Insulin secretion in growth hormone—deficient adults: Effects of 24 months' therapy and five days' acute withdrawal of recombinant human growth hormone

1999 
Abstract β-Cell function in growth hormone (GH)-deficient (GHD) adults is poorly documented. β-Cell function was therefore studied in 10 GHD adults (age, 40 ± 3 years; weight, 79.3 ± 4.8 kg; body mass index [BMI], 27.5 ± 1.3 kg · m −2 ) before and after 6- and 24-month recombinant human GH (rhGH) therapy (0.24 IU · kg −1 · wk −1 ) compared with 10 age-, sex-, weight-, and BMI-matched control subjects. With rhGH therapy, fat-free mass (FFM) increased (48.2 ± 4.9, 52.5 ± 4.8, and 59 ± 6.8 kg, respectively) and fat mass (FM) decreased (33.8% ± 2.8%, 28.0% ± 3.0%, and 29.4% ± 2.5%, respectively), as did serum cholesterol. Oral glucose tolerance initially deteriorated at 6 months, but improved toward the control value by 24 months. Fasting insulin (FI) increased significantly, as did the acute insulin response to oral glucose (ΔAIR OGTT /ΔG) at 30 minutes (FI: pretreatment 9.8 ± 0.8, 6 months, 14.0 ± 1.8, 24 months 12.5 ± 1.6 v control 11.4 ± 1.9 mU · L −1 ; ΔAIR OGTT /ΔG: pretreatment 201 ± 24.6 months 356 ± 41, 24 months 382 ± 86 v control 280 ± 47 mU · mmol −1 . However, the acute insulin response to intravenous (IV) glucose (AIR G ) and IV glucagon at euglycemia and hyperglycemia did not change with rhGH therapy and were similar to the control group values.
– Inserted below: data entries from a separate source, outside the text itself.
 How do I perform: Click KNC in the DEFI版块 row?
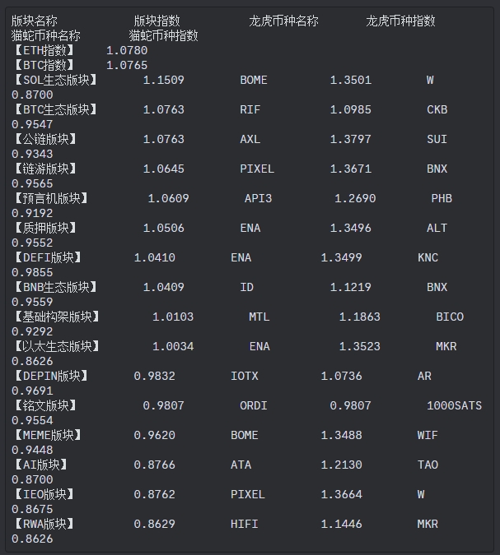428,257
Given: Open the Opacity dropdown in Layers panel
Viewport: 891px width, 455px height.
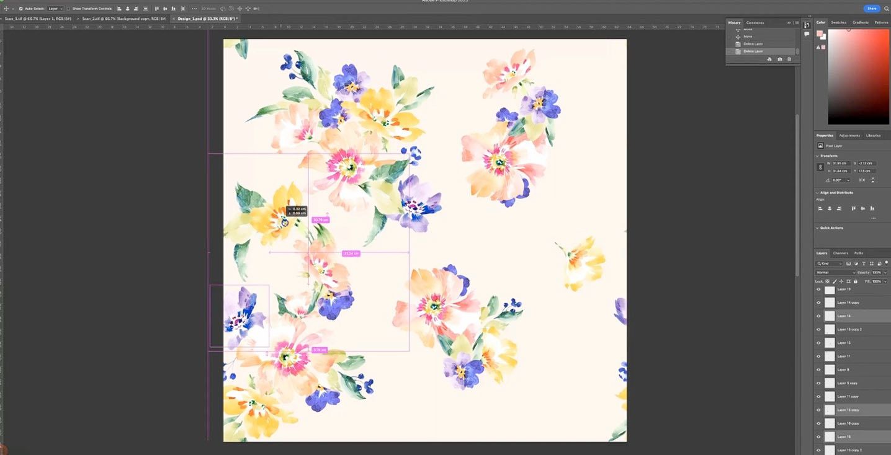Looking at the screenshot, I should coord(885,272).
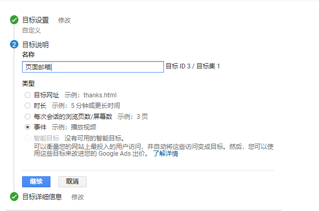Click the green checkmark beside 目标详细信息
The width and height of the screenshot is (319, 211).
(14, 197)
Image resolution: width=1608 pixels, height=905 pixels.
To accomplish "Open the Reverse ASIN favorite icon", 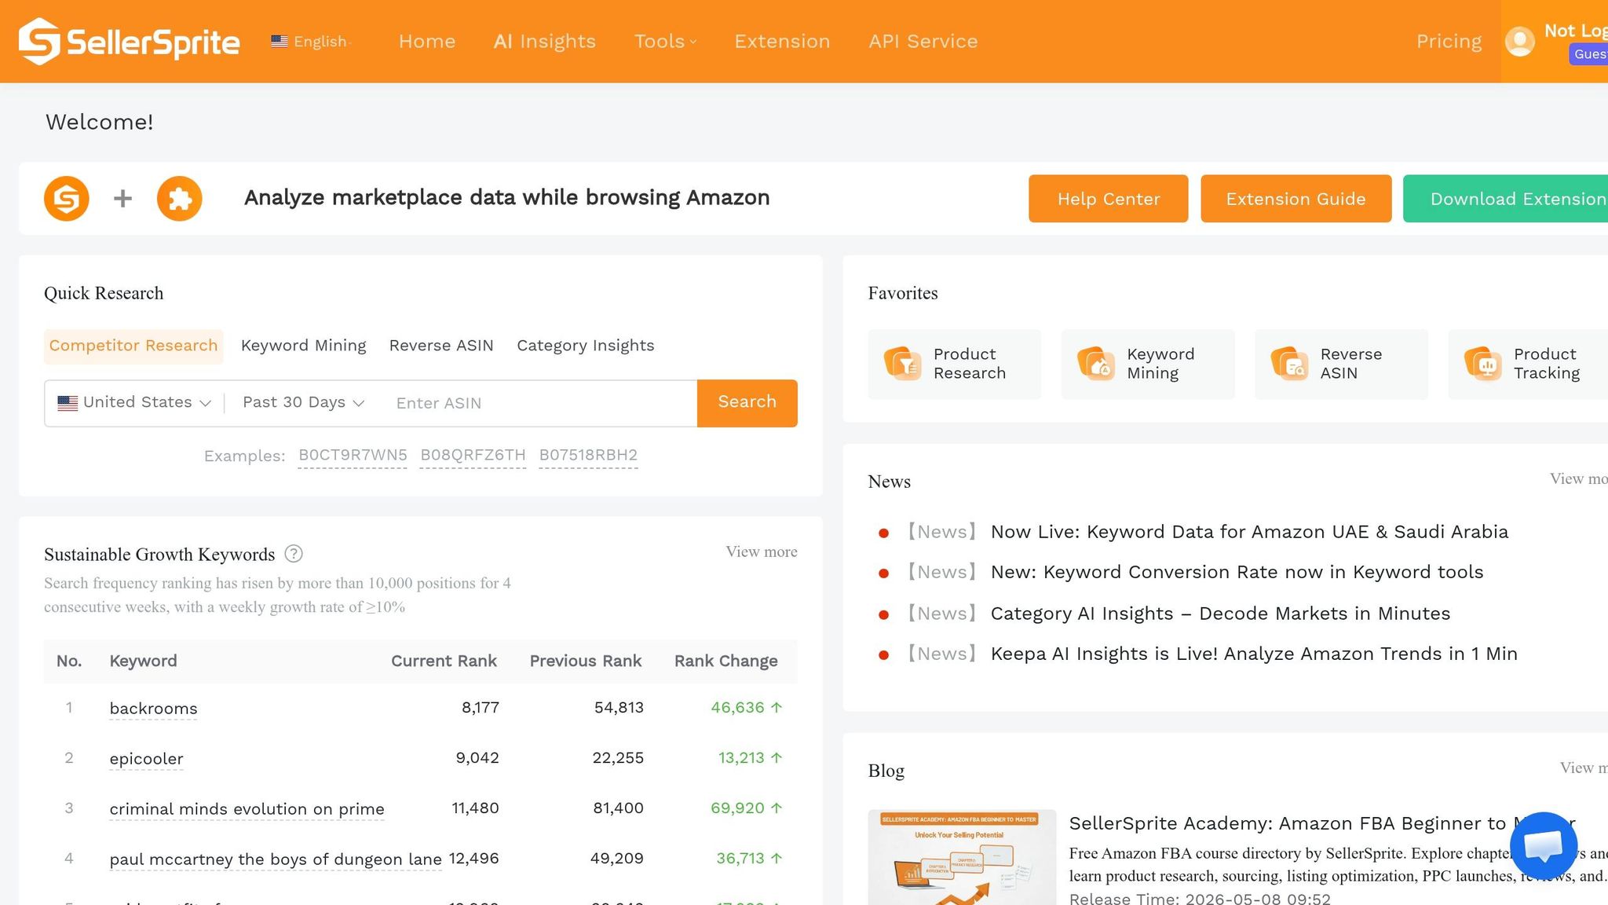I will pos(1289,364).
Importantly, the expected reciprocal relationships (as observed for the control group) between the various insulin secretory parameters and insulin sensitivity (SI) either were not present or were statistically weak in GHD subjects, despite the 35% decrease in SI by 24 months of rhGH therapy. In particular, over time, there was an attenuation of insulin secretion with respect to the ongoing insulin resistance with rhGH therapy, particularly for AIR G at 24 months. After 5 days of rhGH withdrawal, insulin secretion decreased and SI improved in GHD subjects. It si concluded that the current long-term rhGH treatment regimens appear to impact on insulin secretion such that the normal relationship between insulin secretion and SI are altered despite favorable impact on body composition and serum lipid profiles.